##### EXTRACT TO READ #####

I came across this problem in a competition which is now over. We have three type of coins A,B and C with some value associated with them and there are N number of stores. We have to collect N coins of type A,B,C from these stores such that we can pick X coins of type A , Y coins of B type and z coins of type C type. Also we can pick only 1 coin from a store.
We need to collect coins in such a way that we have maximum profit.
Example:
first line represent number of stores
second line represent X,Y,Z. number of coins to pick of each type respectively(A,B,C)
next lines representing value of A,B,C coins present on that store
4
2 1 1
5 3 4
8 6 1
10 3 3
5 1 5
So output -> 26 (5 from first + 6 from second + 10 from third + 5 from fourth)
2 coins of type A(5 + 10)
1 coin of type B(6)
1 coin of type C(5)
How can we solve this problem. Is it a dynamic programming question ?
I have thought of applying backtracking but it will take large amount of time and space.
I have a solution with dynamic programming, and it is O( X * Y * Z * |stores| ). On my code I am assuming that X + Y + Z = N, but that can be easily change to address a more general case where X + Y + Z <= N.
The solution was able to find the correct answer for this specific instance. I hope that the competition is really over and this is not an answer to a problem from an on-going competition.
It is worth to mention that this code find the OPTIMAL solution. You can probably be more efficient with some heuristic, but you will have to give up on finding the Optimal solution.
#include <vector>
#include <algorithm>
#include <utility>
#include <iostream>
#include <array>
using namespace std;
long long solver(const int X, const int Y, const int Z, const vector< array<long long, 3> >& stores )

##### DATA PROVIDED #####

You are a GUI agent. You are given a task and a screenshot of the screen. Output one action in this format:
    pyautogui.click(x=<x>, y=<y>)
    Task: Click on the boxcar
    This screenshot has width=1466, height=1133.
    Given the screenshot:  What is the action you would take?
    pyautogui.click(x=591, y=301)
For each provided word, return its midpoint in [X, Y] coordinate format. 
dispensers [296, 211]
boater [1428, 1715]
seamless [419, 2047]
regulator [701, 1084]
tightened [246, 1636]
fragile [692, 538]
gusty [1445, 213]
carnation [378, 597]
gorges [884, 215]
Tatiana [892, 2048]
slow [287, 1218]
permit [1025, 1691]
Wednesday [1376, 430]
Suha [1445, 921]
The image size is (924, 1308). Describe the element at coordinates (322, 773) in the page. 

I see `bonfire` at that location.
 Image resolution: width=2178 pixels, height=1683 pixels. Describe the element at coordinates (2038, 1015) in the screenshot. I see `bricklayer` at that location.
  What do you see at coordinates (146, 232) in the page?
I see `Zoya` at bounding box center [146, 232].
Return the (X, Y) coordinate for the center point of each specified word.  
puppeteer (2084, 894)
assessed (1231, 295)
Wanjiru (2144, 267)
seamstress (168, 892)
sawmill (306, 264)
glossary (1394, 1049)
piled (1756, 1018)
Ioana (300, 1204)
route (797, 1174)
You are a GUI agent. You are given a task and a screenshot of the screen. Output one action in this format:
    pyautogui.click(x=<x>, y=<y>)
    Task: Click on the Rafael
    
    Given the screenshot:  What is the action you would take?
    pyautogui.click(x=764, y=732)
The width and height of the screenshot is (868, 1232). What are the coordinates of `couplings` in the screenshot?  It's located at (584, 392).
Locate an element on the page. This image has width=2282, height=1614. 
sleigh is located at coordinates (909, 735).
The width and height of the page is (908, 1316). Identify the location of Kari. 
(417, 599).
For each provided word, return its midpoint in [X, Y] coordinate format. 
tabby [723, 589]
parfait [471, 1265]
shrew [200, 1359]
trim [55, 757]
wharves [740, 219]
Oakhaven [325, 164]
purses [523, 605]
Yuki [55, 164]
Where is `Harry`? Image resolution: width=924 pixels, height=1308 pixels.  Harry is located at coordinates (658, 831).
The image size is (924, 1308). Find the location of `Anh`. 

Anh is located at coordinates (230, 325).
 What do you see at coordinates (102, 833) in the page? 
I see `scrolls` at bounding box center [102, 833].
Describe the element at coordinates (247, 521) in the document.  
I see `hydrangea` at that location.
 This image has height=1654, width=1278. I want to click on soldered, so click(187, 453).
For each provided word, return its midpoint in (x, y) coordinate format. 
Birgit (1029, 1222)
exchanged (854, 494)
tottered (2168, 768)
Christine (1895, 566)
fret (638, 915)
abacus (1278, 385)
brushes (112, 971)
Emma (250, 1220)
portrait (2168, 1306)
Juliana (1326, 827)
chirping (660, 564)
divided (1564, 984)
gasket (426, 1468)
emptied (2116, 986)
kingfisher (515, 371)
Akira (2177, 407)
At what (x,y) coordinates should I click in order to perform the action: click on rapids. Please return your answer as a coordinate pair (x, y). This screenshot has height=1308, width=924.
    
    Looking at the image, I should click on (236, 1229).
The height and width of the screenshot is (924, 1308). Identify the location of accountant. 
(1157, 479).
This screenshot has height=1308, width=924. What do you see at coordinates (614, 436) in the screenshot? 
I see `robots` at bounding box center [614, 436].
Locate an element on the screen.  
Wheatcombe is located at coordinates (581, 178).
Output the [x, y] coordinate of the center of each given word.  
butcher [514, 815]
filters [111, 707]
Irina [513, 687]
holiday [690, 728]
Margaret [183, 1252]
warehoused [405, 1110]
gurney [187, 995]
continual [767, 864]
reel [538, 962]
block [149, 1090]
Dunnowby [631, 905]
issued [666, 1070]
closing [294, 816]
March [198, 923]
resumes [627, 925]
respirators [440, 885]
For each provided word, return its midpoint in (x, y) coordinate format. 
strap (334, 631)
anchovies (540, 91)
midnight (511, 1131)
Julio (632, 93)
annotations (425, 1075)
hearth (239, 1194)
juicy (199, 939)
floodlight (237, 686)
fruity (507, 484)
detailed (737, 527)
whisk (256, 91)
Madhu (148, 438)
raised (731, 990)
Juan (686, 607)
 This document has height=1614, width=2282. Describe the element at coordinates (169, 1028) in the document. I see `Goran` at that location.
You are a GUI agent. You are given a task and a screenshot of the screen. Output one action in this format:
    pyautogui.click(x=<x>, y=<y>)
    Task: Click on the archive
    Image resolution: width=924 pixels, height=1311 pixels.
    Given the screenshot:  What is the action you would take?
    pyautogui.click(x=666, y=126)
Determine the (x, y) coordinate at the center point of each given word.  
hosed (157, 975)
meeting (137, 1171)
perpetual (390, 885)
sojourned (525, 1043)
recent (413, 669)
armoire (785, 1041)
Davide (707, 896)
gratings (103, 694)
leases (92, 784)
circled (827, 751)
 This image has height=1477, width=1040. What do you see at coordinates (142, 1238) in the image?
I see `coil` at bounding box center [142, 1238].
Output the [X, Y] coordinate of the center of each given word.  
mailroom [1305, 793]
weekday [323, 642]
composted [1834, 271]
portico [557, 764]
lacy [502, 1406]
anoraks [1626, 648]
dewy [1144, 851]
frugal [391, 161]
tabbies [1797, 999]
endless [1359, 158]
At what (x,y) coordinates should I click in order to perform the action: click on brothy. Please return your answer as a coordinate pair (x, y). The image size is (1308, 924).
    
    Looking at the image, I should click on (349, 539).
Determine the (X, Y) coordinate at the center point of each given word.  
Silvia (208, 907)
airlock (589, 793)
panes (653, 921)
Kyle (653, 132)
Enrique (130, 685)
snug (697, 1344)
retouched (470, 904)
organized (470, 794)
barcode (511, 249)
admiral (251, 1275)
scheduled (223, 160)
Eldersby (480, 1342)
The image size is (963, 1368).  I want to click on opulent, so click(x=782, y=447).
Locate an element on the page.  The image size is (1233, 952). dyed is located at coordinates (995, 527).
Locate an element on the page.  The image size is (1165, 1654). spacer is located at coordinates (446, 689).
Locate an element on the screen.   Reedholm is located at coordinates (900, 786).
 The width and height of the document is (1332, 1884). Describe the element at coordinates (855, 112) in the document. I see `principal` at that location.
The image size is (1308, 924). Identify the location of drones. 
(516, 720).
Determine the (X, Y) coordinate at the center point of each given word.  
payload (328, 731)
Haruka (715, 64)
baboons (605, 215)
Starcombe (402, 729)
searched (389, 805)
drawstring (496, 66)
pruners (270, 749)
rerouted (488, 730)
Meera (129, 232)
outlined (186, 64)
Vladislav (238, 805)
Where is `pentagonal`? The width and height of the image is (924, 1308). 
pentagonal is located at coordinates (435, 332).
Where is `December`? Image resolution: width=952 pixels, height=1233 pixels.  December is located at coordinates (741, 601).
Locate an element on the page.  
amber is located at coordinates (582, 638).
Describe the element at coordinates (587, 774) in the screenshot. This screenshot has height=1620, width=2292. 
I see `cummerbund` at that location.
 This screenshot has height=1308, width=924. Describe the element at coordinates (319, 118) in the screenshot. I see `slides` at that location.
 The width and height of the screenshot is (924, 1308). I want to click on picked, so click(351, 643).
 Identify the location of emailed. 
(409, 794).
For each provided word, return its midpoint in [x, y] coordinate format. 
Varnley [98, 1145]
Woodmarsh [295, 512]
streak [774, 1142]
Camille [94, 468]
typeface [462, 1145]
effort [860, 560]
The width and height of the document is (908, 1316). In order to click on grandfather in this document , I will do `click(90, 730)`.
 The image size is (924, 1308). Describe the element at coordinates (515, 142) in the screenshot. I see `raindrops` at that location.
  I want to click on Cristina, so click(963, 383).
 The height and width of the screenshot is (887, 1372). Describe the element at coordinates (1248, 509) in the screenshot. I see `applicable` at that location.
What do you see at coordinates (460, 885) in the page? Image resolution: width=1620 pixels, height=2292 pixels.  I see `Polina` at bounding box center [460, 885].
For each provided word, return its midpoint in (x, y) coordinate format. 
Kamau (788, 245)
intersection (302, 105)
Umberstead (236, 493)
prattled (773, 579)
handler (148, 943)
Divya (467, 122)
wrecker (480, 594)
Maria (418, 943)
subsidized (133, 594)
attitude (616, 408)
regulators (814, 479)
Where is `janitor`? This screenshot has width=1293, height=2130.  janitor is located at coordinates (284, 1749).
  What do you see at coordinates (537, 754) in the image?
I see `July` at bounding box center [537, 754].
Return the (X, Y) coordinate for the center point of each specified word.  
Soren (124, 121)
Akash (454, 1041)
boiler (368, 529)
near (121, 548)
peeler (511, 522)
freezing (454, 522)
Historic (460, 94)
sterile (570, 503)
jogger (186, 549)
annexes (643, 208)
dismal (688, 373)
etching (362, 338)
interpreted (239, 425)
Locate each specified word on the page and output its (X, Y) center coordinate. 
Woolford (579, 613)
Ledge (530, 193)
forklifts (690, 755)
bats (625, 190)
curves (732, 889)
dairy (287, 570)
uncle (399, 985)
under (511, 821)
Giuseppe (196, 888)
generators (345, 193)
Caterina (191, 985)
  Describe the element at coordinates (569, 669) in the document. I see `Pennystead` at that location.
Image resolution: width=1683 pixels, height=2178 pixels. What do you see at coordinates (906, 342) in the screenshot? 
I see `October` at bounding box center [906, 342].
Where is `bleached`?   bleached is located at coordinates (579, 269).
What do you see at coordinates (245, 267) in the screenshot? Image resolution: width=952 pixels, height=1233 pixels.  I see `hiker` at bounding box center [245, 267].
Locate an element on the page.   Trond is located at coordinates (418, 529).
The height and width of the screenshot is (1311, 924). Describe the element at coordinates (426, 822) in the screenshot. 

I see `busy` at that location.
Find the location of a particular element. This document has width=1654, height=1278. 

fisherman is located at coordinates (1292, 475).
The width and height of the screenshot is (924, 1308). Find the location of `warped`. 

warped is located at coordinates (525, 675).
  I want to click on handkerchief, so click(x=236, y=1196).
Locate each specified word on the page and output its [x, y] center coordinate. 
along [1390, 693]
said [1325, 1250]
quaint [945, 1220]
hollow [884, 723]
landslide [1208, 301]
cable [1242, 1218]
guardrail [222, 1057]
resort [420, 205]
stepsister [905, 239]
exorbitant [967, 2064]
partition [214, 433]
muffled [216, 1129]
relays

#####

§ OBJECTIVES
1 – Rewrite the paragraph of the coin-collection thread that begins "I came across this problem" as a short list that keeps its main facts.
2 – Write the continuation of the coin-collection thread, starting right after the last line of code it shows.
None of the data is needed here.

§ RESULTS OF THE EXERCISE
1 –
- The problem comes from a competition that has ended.
- There are three coin types, A, B and C, each with a value, and N stores.
- N coins must be collected from the stores: X of type A, Y of type B and Z of type C.
- Only one coin may be taken from each store.

2 –
{
const int total_stores = (int) stores.size();
long long DP[X + 1][Y + 1][Z + 1][total_stores + 1];
// we will consider the stores indexed from [1, ..., total_stores ]
// DP[v1][v2][v3][i] -> Best way of selecting v1 coins of type A,
// v2 coins of type B
// v3 coins of type C
// and we can consider only the stores from [1, ..., i]
// Initializing DP
for(int x = 0; x <= X; ++x)
{
for(int y = 0; y <= Y; ++y)
{
for(int z = 0; z <= Z; ++z)
{
for(int i = 0; i <= total_stores; ++i)
{
DP[x][y][z][i] = 0;
}
}
}
}
// Computing the actual values
for(int x = 0; x <= X; ++x)
{
for(int y = 0; y <= Y && x + y <= total_stores; ++y)
{
for(int z = 0; z <= Z && x + y + z <= total_stores; ++z)
{
for(int i = x + y + z; i <= total_stores; ++i)
{
if( i == 0) continue;
// the values from vector are indexed from 0, but
// here we will index them from 1, so watch out!
DP[x][y][z][i] = DP[x][y][z][i - 1]; // We have the option of not using any coins from this specific store
if( x > 0) DP[x][y][z][i] = max( DP[x][y][z][i],
DP[x - 1][y][z][i - 1] + stores[i - 1][0]); // We can use the coin A from this store
if( y > 0) DP[x][y][z][i] = max( DP[x][y][z][i],
DP[x][y - 1][x][i - 1] + stores[i - 1][1]); // We can use the coin B from this store
if( z > 0) DP[x][y][z][i] = max( DP[x][y][z][i],
DP[x][y][z - 1][i - 1] + stores[i - 1][2]); // We can use the coin C from this store
}
}
}
}
return DP[X][Y][Z][total_stores];
}
int main()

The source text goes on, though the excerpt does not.